そろそろ緑道から離れる手前で、おばあさんが木陰のベンチに腰掛けていた。夏への用意なのだろう、すだれを2本入れた買い物カートを前に置き、その取っ手に片手をかけて休んでいたが、その顔は柔和だった。つい見とれてしまうほどだった。
快い季節の中にひたっていることを楽しんでいたのだろうか。歩いて疲れた体を吹きぬける風にほっとしていたのだろうか。何かいいことがあったのだろうか。娘さんから母の日のプレゼントをもらったとか、何人めかの孫が生まれたとか。

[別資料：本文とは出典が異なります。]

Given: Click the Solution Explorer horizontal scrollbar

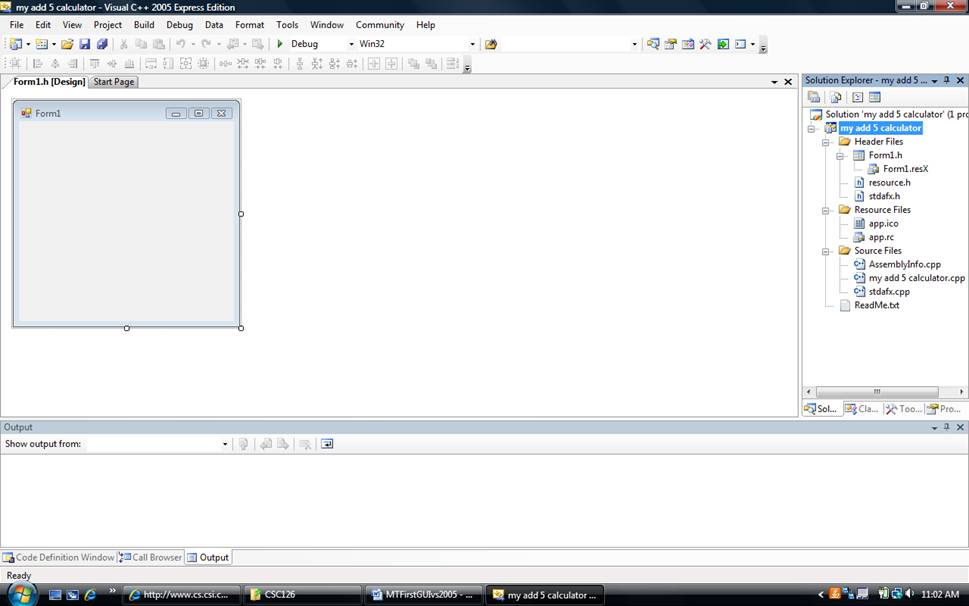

いや、おばあさんは過ぎ去った日々のことを思い出していたのではないだろうか。そのほうがしっくりする表情のように思えた。
話しかけて訊(き)いてみたいほどだったが、そういうわけにはいかない。あれこれ想像しながら前を通り過ぎた。
そういえばずいぶん以前、親不孝者の私でもたまには母のところに帰ったが、あるときいっしょに買い物に行ったことがある。昔はなかった広い道が縦横に走り、田んぼだったところに大きな店ができていて、広い駐車場があった。
それ以前に帰ったときは、何軒かの店の名前をあげてそれぞれの店の場所や特徴を言ったり、もっと遠いところにある病院まで歩いて行ったりしていたが、そのときはもうそんなにあちこち歩き回る体力はなくて、行くのは近いところにある大きな店だけだったようだ。私が久しぶりに帰っても、もう台所に立って食事をこまごまと用意することはできなくなっていた。その後何年かするうちに自分で歩いて買い物に行くこともできなくなった。
食料や日用品を買いに行くときあるいは買ったものを入れたカートを引いて帰るとき、歩きながら老母は何を考えただろうか。母のことだから、緑道のベンチに腰掛けていたおばあさんと同じように柔和な顔をしていたに違いない。その顔を見て通りがかりの人は、このおばあさんはきっと昔のことを思い出しているのだと思っただろうか。
おばあさんおばあさんと書いたけれど、その「おばあさん」はよく考えれば私と似たような歳かっこうだったようだ。そして、なんのことはない、昔のことを思い出していたのはベンチに座る「おばあさん」ではなく、道を歩く老母でもすれ違う人でもなく、私自身だった。